» **PROBLEM DETAILS**
Output every record exactly, and nothing more.
────────
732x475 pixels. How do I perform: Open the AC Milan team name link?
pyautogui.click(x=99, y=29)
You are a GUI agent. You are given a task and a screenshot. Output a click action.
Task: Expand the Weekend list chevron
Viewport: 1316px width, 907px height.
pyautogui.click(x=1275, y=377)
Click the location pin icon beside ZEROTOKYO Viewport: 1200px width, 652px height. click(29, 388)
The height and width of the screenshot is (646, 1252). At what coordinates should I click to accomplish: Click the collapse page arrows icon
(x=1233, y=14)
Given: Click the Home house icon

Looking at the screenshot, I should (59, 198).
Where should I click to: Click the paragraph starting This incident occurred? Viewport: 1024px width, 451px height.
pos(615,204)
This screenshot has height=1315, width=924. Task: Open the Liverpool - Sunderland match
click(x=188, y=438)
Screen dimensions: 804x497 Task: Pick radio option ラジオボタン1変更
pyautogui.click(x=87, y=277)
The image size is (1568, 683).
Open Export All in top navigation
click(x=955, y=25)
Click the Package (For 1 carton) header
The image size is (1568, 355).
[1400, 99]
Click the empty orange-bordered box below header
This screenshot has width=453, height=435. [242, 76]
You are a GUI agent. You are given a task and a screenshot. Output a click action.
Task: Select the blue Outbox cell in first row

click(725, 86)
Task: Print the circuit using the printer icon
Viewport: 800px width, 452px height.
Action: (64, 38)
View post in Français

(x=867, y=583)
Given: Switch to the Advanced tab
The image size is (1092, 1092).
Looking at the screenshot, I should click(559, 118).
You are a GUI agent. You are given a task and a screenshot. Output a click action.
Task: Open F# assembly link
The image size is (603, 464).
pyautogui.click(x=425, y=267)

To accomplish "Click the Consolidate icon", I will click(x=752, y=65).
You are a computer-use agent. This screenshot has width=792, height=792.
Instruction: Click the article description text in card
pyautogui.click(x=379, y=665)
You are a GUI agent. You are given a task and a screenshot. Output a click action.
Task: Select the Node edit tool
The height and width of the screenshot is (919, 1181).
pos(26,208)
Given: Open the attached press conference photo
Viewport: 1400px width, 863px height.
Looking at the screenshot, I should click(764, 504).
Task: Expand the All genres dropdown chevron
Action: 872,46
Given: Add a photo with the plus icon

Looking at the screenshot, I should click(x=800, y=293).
────────
» **ANSWER TO THE PROBLEM**
732x475 pixels. How do I perform: Open the AC Milan team name link?
pyautogui.click(x=99, y=29)
You are a GUI agent. You are given a task and a screenshot. Output a click action.
Task: Expand the Weekend list chevron
Viewport: 1316px width, 907px height.
pyautogui.click(x=1275, y=377)
Click the location pin icon beside ZEROTOKYO Viewport: 1200px width, 652px height. click(29, 388)
The height and width of the screenshot is (646, 1252). At what coordinates should I click to accomplish: Click the collapse page arrows icon
(x=1233, y=14)
Given: Click the Home house icon

Looking at the screenshot, I should (59, 198).
Where should I click to: Click the paragraph starting This incident occurred? Viewport: 1024px width, 451px height.
pos(615,204)
This screenshot has height=1315, width=924. Task: Open the Liverpool - Sunderland match
click(x=188, y=438)
Screen dimensions: 804x497 Task: Pick radio option ラジオボタン1変更
pyautogui.click(x=87, y=277)
The image size is (1568, 683).
Open Export All in top navigation
click(x=955, y=25)
Click the Package (For 1 carton) header
The image size is (1568, 355).
[1400, 99]
Click the empty orange-bordered box below header
This screenshot has width=453, height=435. [242, 76]
You are a GUI agent. You are given a task and a screenshot. Output a click action.
Task: Select the blue Outbox cell in first row

click(725, 86)
Task: Print the circuit using the printer icon
Viewport: 800px width, 452px height.
Action: (64, 38)
View post in Français

(x=867, y=583)
Given: Switch to the Advanced tab
The image size is (1092, 1092).
Looking at the screenshot, I should click(559, 118).
You are a GUI agent. You are given a task and a screenshot. Output a click action.
Task: Open F# assembly link
The image size is (603, 464).
pyautogui.click(x=425, y=267)

To accomplish "Click the Consolidate icon", I will click(x=752, y=65).
You are a computer-use agent. This screenshot has width=792, height=792.
Instruction: Click the article description text in card
pyautogui.click(x=379, y=665)
You are a GUI agent. You are given a task and a screenshot. Output a click action.
Task: Select the Node edit tool
The height and width of the screenshot is (919, 1181).
pos(26,208)
Given: Open the attached press conference photo
Viewport: 1400px width, 863px height.
Looking at the screenshot, I should click(764, 504).
Task: Expand the All genres dropdown chevron
Action: 872,46
Given: Add a photo with the plus icon

Looking at the screenshot, I should click(x=800, y=293).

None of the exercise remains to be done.